Czech President Vaclav Klaus on Tuesday met Japanese business leaders at the start of an official four-day visit to Japan. He later received an honorary doctorate at Waseda University in Tokyo. On Wednesday the Czech president and his wife Livia are to be received by Emperor Akihito and Empress Michiko. Apart from strengthening ties with Japan, President Klaus wants to help change the Czech Republic's negative trade balance with that country. The president is accompanied by representatives of 14 leading Czech companies.
The Czech Intelligence Service has cast doubt on allegations that the former prime minister and long-serving Central Bank governor Josef Tosovsky cooperated with the communist-era secret police.
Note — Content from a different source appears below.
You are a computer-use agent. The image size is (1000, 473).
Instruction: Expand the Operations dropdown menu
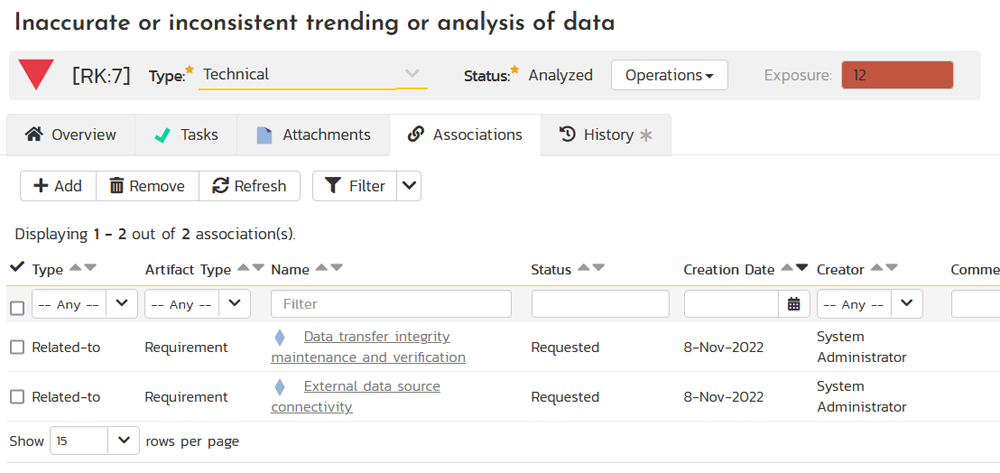click(669, 75)
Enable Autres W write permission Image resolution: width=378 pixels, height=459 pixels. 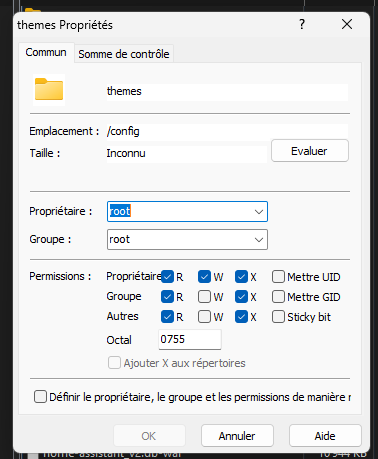coord(204,317)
A spokesman for the Intelligence Service said that had Mr. Tosovsky been an official agent his name would have appeared on the list of secret police agents. The daily Mlada Fronta Dnes made the allegations in its Monday edition, citing interior ministry archives. The paper said Mr. Tosovsky had drafted economic analyses at the request of the communist secret police and handed over notes from meetings with foreign financiers. Josef Tosovsky, now head of the Financial Stability Institute in Switzerland, has denied the allegations.
The police have shelved the case concerning the alleged dubious financing of former prime minister Stanislav Gross' flat saying that they have no evidence indicating that he committed a crime. The scandal surrounding Mr. Gross' private finances resulted in a government crisis in 2005 and eventually led to his political downfall. Although Mr. Gross was unable to explain where he had got the money for his luxury flat the police said they found his finances in order and above board.
The Czech police say they have detained a highly organized gang of car thieves operating across several European states. More details will be made available on Wednesday. Roughly 20,000 cars are stolen in the Czech Republic annually. If convicted the ring-leaders could face a sentence of up to nine years.
A Prague court ruled on Tuesday that the City Hall was wrong to ban a protest march against the possible deployment of a US radar base in the Czech Republic at the end of January. The court said that the reasons cited by the City Hall - namely a possible disruption of traffic and concerns for the protesters' safety - were flimsy and inadequate. The march went ahead despite the ban; police had started investigating it as an illegally held event, but will now have to close the case. The City Hall's decision to ban the event was criticized by the opposition Social Democrats and the Communists.